High lung deposition of 99mTc-labeled ciclesonide administered via HFA-MDI to patients with asthma.

Objective: To examine the deposition and pharmacokinetics of ciclesonide administered via hydrofluoroalkane-metered dose inhaler (HFA-MDI) in patients with asthma.

Methods: Twelve patients with mild asthma (FEV1, 95% predicted) inhaled a single dose of 99mtechnetium (Tc)-ciclesonide 320 microg ex-actuator (400 microg ex-valve). Deposition of ciclesonide in the lung and oropharynx was quantified using two-dimensional (2D)-gamma scintigraphy. Three-dimensional single photon emission computed tomography (3D SPECT) was used to assess the regional distribution of ciclesonide in the lung. The pharmacokinetics of ciclesonide and its active metabolite, desisobutyryl-ciclesonide (des-CIC), were determined by liquid chromatography-tandem mass spectrometry. Ciclesonide and des-CIC concentrations were determined in mouth-rinsing solutions.

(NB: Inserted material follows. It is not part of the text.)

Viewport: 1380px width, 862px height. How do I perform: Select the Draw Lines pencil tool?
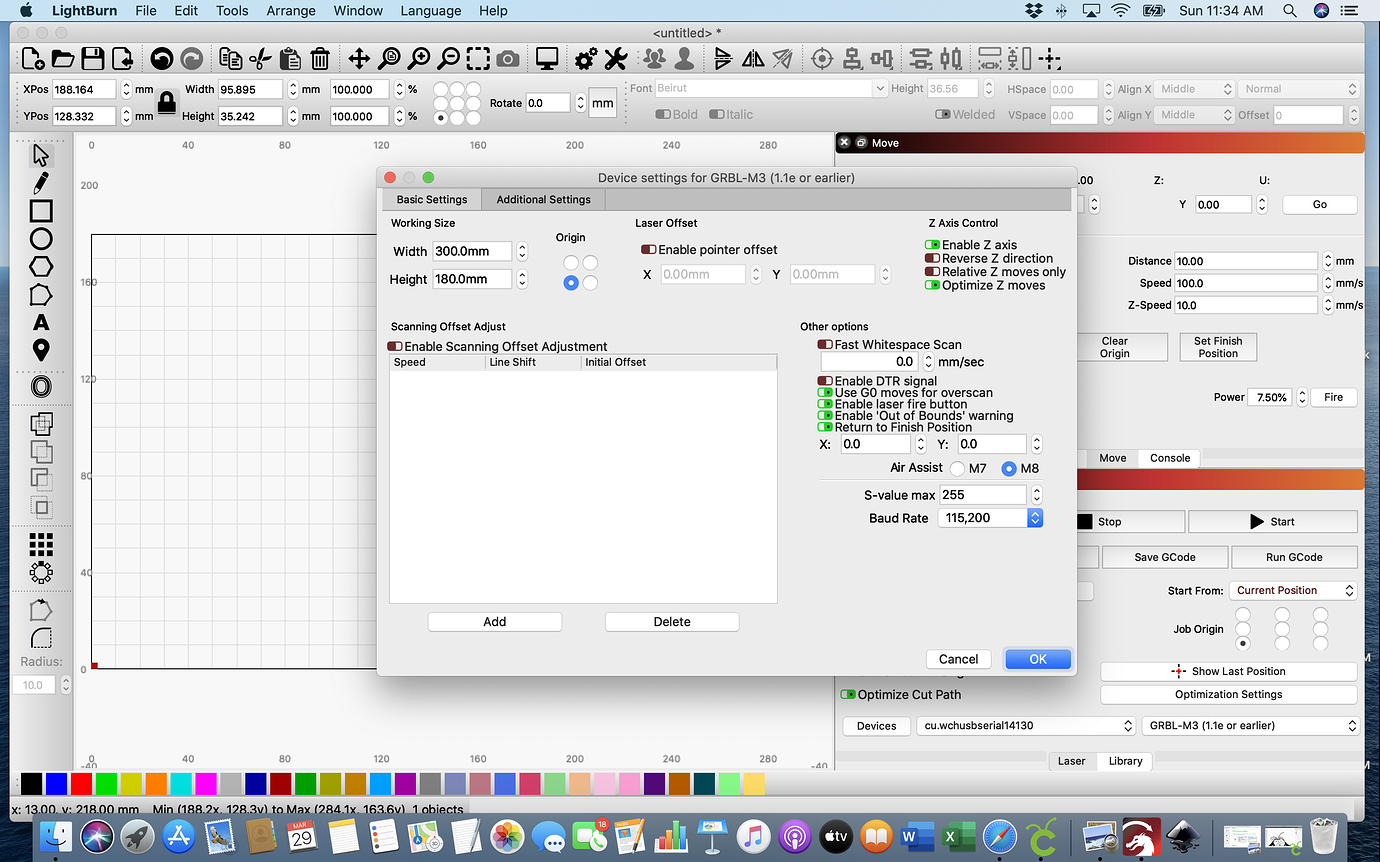(x=41, y=183)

Results: 2D-gamma scintigraphy indicated that ciclesonide deposition was higher in the whole lung (52%) than in the oropharynx (32.9%). Furthermore, 3D SPECT revealed that ciclesonide deposition within the lungs was highest in the peripheral regions that contain the small airways and alveoli. The pharmacokinetic profile of Tc-labeled ciclesonide and des-CIC was similar to that obtained after inhalation of non-labeled formulations in previous studies. Des-CIC accounted for 14.9% of the total molar concentration of ciclesonide/des-CIC in mouth-rinsing solutions obtained between 7 and 12min after inhalation.

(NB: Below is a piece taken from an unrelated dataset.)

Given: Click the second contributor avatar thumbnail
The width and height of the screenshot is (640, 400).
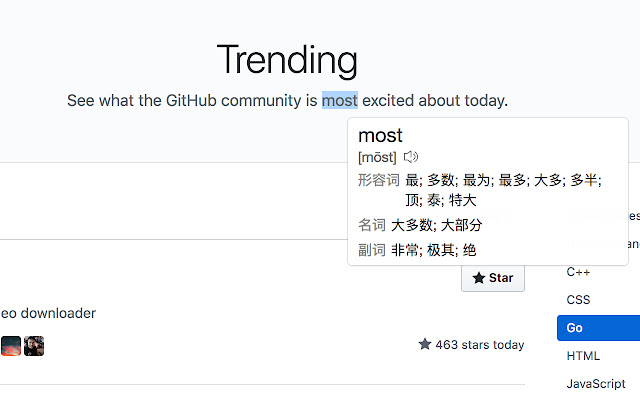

Conclusion: Inhalation of ciclesonide via HFA-MDI results in high pulmonary deposition, especially in the peripheral regions of the lung. High pulmonary deposition contributes to ciclesonide's ability to maintain lung function and control symptoms in patients with asthma. Deposition and activation of ciclesonide in the oropharynx is low, consistent with previous reports of low oropharyngeal deposition and a reduced incidence of local side effects in patients receiving ciclesonide therapy.